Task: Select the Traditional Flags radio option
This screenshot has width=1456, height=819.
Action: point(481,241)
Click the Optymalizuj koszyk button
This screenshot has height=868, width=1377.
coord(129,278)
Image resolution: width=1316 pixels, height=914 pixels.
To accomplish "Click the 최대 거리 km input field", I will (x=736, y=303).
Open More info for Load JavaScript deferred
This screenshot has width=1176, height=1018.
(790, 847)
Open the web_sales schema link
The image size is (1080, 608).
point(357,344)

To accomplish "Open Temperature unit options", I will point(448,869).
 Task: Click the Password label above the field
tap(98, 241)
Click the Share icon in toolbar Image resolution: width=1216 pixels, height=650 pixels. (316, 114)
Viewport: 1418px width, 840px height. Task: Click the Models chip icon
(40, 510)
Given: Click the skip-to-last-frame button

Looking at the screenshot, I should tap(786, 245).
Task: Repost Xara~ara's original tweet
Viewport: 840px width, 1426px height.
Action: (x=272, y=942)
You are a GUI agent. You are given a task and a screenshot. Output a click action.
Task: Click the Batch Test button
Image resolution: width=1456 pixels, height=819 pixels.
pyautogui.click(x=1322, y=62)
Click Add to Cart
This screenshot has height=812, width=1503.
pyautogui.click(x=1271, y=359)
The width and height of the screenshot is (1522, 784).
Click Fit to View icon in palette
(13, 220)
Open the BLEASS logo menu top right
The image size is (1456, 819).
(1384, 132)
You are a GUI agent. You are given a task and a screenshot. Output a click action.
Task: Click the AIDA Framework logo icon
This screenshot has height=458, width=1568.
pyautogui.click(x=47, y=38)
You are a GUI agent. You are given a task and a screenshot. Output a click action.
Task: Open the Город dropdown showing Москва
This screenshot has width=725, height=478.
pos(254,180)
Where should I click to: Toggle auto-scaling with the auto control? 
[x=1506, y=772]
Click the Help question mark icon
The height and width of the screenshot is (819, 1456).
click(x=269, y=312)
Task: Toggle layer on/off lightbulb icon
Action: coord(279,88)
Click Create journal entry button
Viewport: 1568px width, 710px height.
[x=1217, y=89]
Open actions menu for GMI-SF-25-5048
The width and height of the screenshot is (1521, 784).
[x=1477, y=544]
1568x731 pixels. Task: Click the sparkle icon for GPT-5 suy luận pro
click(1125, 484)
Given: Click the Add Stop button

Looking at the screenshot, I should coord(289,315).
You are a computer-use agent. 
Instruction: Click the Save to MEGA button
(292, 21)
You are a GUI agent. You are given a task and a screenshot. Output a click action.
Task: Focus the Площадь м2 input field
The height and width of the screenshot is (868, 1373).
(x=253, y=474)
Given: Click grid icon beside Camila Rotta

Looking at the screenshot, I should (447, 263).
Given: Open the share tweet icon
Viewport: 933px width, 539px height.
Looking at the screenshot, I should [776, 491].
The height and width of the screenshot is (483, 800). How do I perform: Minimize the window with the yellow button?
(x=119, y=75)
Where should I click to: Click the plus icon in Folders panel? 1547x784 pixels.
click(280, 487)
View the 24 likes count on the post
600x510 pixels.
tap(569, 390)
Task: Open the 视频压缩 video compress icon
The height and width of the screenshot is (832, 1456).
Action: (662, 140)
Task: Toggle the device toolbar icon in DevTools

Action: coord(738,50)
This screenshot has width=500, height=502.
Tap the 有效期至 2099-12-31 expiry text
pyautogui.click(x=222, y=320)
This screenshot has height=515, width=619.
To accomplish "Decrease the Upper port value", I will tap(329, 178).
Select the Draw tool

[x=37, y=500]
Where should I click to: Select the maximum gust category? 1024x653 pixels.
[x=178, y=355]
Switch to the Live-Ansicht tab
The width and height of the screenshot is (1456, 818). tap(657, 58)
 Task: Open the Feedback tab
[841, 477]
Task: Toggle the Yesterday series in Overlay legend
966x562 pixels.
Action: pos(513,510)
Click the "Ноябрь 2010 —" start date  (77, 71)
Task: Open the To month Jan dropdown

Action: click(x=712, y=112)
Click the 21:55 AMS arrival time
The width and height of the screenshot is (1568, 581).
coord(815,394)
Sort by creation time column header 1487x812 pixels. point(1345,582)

====================

* [WRITTEN TASK]
Retype the records above, starting at the line that contains "Given: Click the Add Stop button" and ending at the line that contains "(x=253, y=474)", with both of those lines included.

* [SOLUTION]
Given: Click the Add Stop button

Looking at the screenshot, I should coord(289,315).
You are a computer-use agent. 
Instruction: Click the Save to MEGA button
(292, 21)
You are a GUI agent. You are given a task and a screenshot. Output a click action.
Task: Focus the Площадь м2 input field
The height and width of the screenshot is (868, 1373).
(x=253, y=474)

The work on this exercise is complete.